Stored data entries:
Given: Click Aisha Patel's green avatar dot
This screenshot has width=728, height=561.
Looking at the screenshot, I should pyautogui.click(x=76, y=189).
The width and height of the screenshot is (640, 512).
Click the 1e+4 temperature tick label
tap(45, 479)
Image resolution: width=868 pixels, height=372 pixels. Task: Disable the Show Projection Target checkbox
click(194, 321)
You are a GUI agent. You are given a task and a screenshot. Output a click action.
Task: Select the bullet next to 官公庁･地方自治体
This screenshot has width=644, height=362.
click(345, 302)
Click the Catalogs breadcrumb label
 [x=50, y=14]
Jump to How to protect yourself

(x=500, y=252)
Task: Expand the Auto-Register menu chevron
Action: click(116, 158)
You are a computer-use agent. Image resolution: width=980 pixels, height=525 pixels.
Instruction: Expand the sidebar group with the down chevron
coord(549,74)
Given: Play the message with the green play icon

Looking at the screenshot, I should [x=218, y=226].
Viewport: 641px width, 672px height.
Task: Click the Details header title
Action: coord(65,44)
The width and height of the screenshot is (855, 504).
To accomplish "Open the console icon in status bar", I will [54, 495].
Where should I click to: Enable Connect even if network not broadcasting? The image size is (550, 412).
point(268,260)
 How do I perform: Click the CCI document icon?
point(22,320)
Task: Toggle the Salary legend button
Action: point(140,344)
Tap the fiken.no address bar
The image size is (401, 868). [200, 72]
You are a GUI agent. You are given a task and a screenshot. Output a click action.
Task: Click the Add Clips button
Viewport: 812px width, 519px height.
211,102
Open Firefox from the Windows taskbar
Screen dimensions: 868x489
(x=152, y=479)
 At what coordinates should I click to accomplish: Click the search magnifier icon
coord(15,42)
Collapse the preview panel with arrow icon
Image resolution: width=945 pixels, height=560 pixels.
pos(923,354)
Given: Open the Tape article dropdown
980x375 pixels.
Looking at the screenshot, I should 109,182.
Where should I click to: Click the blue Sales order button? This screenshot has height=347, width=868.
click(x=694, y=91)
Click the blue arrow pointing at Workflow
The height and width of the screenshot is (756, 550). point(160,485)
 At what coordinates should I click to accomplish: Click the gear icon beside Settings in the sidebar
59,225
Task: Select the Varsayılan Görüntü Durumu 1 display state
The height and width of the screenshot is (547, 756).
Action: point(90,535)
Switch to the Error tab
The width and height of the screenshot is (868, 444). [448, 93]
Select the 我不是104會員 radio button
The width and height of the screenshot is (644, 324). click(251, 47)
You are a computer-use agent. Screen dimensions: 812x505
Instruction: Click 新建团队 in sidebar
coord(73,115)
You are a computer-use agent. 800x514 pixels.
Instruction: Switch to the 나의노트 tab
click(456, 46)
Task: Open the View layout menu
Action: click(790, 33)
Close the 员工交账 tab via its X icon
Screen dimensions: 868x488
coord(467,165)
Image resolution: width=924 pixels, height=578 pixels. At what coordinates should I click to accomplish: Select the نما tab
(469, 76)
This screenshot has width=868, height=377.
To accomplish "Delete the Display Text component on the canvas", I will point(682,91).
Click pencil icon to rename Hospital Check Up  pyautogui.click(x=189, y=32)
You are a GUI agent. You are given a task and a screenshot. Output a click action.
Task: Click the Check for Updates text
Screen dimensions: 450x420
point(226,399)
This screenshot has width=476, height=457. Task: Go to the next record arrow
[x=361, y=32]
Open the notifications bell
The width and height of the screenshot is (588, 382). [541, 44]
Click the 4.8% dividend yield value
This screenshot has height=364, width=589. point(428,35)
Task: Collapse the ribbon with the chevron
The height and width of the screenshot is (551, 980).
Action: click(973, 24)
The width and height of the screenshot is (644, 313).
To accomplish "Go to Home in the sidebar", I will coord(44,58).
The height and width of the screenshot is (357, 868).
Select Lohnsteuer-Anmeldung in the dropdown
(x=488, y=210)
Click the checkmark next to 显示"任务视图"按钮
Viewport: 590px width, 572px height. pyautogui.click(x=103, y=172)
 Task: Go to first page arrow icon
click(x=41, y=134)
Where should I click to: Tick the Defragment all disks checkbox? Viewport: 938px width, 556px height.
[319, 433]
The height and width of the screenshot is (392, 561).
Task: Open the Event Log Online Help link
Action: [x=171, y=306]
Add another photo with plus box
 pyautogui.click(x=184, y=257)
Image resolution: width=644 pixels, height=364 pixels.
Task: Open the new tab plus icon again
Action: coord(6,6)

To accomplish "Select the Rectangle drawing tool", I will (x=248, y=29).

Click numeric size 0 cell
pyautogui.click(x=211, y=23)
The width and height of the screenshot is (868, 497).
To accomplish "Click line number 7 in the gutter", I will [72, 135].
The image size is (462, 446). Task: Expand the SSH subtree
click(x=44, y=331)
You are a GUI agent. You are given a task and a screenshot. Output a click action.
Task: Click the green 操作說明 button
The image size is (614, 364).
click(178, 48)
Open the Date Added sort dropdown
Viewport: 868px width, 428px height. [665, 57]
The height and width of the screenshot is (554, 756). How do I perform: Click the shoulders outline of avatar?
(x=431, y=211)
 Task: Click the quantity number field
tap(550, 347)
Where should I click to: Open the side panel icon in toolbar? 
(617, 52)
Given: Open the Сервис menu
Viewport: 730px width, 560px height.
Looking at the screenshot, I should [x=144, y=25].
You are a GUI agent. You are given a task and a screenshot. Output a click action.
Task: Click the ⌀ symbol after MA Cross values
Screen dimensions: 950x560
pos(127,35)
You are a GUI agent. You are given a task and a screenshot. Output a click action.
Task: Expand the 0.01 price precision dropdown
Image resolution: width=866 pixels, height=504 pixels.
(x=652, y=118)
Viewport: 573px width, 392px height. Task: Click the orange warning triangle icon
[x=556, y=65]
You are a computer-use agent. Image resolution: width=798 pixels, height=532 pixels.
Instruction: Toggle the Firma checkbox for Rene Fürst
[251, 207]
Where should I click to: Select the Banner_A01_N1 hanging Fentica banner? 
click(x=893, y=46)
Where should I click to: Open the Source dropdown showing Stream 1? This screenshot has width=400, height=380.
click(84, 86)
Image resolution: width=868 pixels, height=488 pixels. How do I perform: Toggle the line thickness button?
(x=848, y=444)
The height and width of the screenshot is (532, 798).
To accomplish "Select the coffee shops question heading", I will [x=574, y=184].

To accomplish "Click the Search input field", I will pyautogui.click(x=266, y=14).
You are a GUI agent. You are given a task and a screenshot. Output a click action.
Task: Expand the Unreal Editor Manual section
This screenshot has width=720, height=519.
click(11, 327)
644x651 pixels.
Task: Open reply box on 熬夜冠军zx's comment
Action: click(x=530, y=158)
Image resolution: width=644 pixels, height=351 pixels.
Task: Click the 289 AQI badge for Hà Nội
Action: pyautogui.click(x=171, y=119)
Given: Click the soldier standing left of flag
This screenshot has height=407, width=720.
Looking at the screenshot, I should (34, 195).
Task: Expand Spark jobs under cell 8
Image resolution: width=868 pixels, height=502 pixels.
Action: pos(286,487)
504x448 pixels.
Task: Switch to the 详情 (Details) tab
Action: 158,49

Task prompt: Replace each occurrence of "GUI agent" with "interface agent" throughout the records. Reproduce everything else without change.

Response:
Given: Click Aisha Patel's green avatar dot
This screenshot has width=728, height=561.
Looking at the screenshot, I should pyautogui.click(x=76, y=189).
The width and height of the screenshot is (640, 512).
Click the 1e+4 temperature tick label
tap(45, 479)
Image resolution: width=868 pixels, height=372 pixels. Task: Disable the Show Projection Target checkbox
click(194, 321)
You are a interface agent. You are given a task and a screenshot. Output a click action.
Task: Select the bullet next to 官公庁･地方自治体
This screenshot has width=644, height=362.
click(345, 302)
Click the Catalogs breadcrumb label
 [x=50, y=14]
Jump to How to protect yourself

(x=500, y=252)
Task: Expand the Auto-Register menu chevron
Action: click(116, 158)
You are a computer-use agent. Image resolution: width=980 pixels, height=525 pixels.
Instruction: Expand the sidebar group with the down chevron
coord(549,74)
Given: Play the message with the green play icon

Looking at the screenshot, I should [x=218, y=226].
Viewport: 641px width, 672px height.
Task: Click the Details header title
Action: coord(65,44)
The width and height of the screenshot is (855, 504).
To accomplish "Open the console icon in status bar", I will [54, 495].
Where should I click to: Enable Connect even if network not broadcasting? The image size is (550, 412).
point(268,260)
 How do I perform: Click the CCI document icon?
point(22,320)
Task: Toggle the Salary legend button
Action: point(140,344)
Tap the fiken.no address bar
The image size is (401, 868). [200, 72]
You are a interface agent. You are given a task and a screenshot. Output a click action.
Task: Click the Add Clips button
Viewport: 812px width, 519px height.
211,102
Open Firefox from the Windows taskbar
Screen dimensions: 868x489
(x=152, y=479)
 At what coordinates should I click to accomplish: Click the search magnifier icon
coord(15,42)
Collapse the preview panel with arrow icon
Image resolution: width=945 pixels, height=560 pixels.
pos(923,354)
Given: Open the Tape article dropdown
980x375 pixels.
Looking at the screenshot, I should 109,182.
Where should I click to: Click the blue Sales order button? This screenshot has height=347, width=868.
click(x=694, y=91)
Click the blue arrow pointing at Workflow
The height and width of the screenshot is (756, 550). point(160,485)
 At what coordinates should I click to accomplish: Click the gear icon beside Settings in the sidebar
59,225
Task: Select the Varsayılan Görüntü Durumu 1 display state
The height and width of the screenshot is (547, 756).
Action: point(90,535)
Switch to the Error tab
The width and height of the screenshot is (868, 444). [448, 93]
Select the 我不是104會員 radio button
The width and height of the screenshot is (644, 324). click(251, 47)
You are a computer-use agent. Screen dimensions: 812x505
Instruction: Click 新建团队 in sidebar
coord(73,115)
You are a computer-use agent. 800x514 pixels.
Instruction: Switch to the 나의노트 tab
click(456, 46)
Task: Open the View layout menu
Action: click(790, 33)
Close the 员工交账 tab via its X icon
Screen dimensions: 868x488
coord(467,165)
Image resolution: width=924 pixels, height=578 pixels. At what coordinates should I click to accomplish: Select the نما tab
(469, 76)
This screenshot has width=868, height=377.
To accomplish "Delete the Display Text component on the canvas", I will point(682,91).
Click pencil icon to rename Hospital Check Up  pyautogui.click(x=189, y=32)
You are a interface agent. You are given a task and a screenshot. Output a click action.
Task: Click the Check for Updates text
Screen dimensions: 450x420
point(226,399)
This screenshot has width=476, height=457. Task: Go to the next record arrow
[x=361, y=32]
Open the notifications bell
The width and height of the screenshot is (588, 382). [541, 44]
Click the 4.8% dividend yield value
This screenshot has height=364, width=589. point(428,35)
Task: Collapse the ribbon with the chevron
The height and width of the screenshot is (551, 980).
Action: click(973, 24)
The width and height of the screenshot is (644, 313).
To accomplish "Go to Home in the sidebar", I will coord(44,58).
The height and width of the screenshot is (357, 868).
Select Lohnsteuer-Anmeldung in the dropdown
(x=488, y=210)
Click the checkmark next to 显示"任务视图"按钮
Viewport: 590px width, 572px height. pyautogui.click(x=103, y=172)
 Task: Go to first page arrow icon
click(x=41, y=134)
Where should I click to: Tick the Defragment all disks checkbox? Viewport: 938px width, 556px height.
[319, 433]
The height and width of the screenshot is (392, 561).
Task: Open the Event Log Online Help link
Action: [x=171, y=306]
Add another photo with plus box
 pyautogui.click(x=184, y=257)
Image resolution: width=644 pixels, height=364 pixels.
Task: Open the new tab plus icon again
Action: coord(6,6)

To accomplish "Select the Rectangle drawing tool", I will (x=248, y=29).

Click numeric size 0 cell
pyautogui.click(x=211, y=23)
The width and height of the screenshot is (868, 497).
To accomplish "Click line number 7 in the gutter", I will [72, 135].
The image size is (462, 446). Task: Expand the SSH subtree
click(x=44, y=331)
You are a interface agent. You are given a task and a screenshot. Output a click action.
Task: Click the green 操作說明 button
The image size is (614, 364).
click(178, 48)
Open the Date Added sort dropdown
Viewport: 868px width, 428px height. [665, 57]
The height and width of the screenshot is (554, 756). How do I perform: Click the shoulders outline of avatar?
(x=431, y=211)
 Task: Click the quantity number field
tap(550, 347)
Where should I click to: Open the side panel icon in toolbar? 
(617, 52)
Given: Open the Сервис menu
Viewport: 730px width, 560px height.
Looking at the screenshot, I should [x=144, y=25].
You are a interface agent. You are given a task and a screenshot. Output a click action.
Task: Click the ⌀ symbol after MA Cross values
Screen dimensions: 950x560
pos(127,35)
You are a interface agent. You are given a task and a screenshot. Output a click action.
Task: Expand the 0.01 price precision dropdown
Image resolution: width=866 pixels, height=504 pixels.
(x=652, y=118)
Viewport: 573px width, 392px height. Task: Click the orange warning triangle icon
[x=556, y=65]
You are a computer-use agent. Image resolution: width=798 pixels, height=532 pixels.
Instruction: Toggle the Firma checkbox for Rene Fürst
[251, 207]
Where should I click to: Select the Banner_A01_N1 hanging Fentica banner? 
click(x=893, y=46)
Where should I click to: Open the Source dropdown showing Stream 1? This screenshot has width=400, height=380.
click(84, 86)
Image resolution: width=868 pixels, height=488 pixels. How do I perform: Toggle the line thickness button?
(x=848, y=444)
The height and width of the screenshot is (532, 798).
To accomplish "Select the coffee shops question heading", I will [x=574, y=184].

To accomplish "Click the Search input field", I will pyautogui.click(x=266, y=14).
You are a interface agent. You are given a task and a screenshot. Output a click action.
Task: Expand the Unreal Editor Manual section
This screenshot has width=720, height=519.
click(11, 327)
644x651 pixels.
Task: Open reply box on 熬夜冠军zx's comment
Action: click(x=530, y=158)
Image resolution: width=644 pixels, height=351 pixels.
Task: Click the 289 AQI badge for Hà Nội
Action: pyautogui.click(x=171, y=119)
Given: Click the soldier standing left of flag
This screenshot has height=407, width=720.
Looking at the screenshot, I should (34, 195).
Task: Expand Spark jobs under cell 8
Image resolution: width=868 pixels, height=502 pixels.
Action: pos(286,487)
504x448 pixels.
Task: Switch to the 详情 (Details) tab
Action: 158,49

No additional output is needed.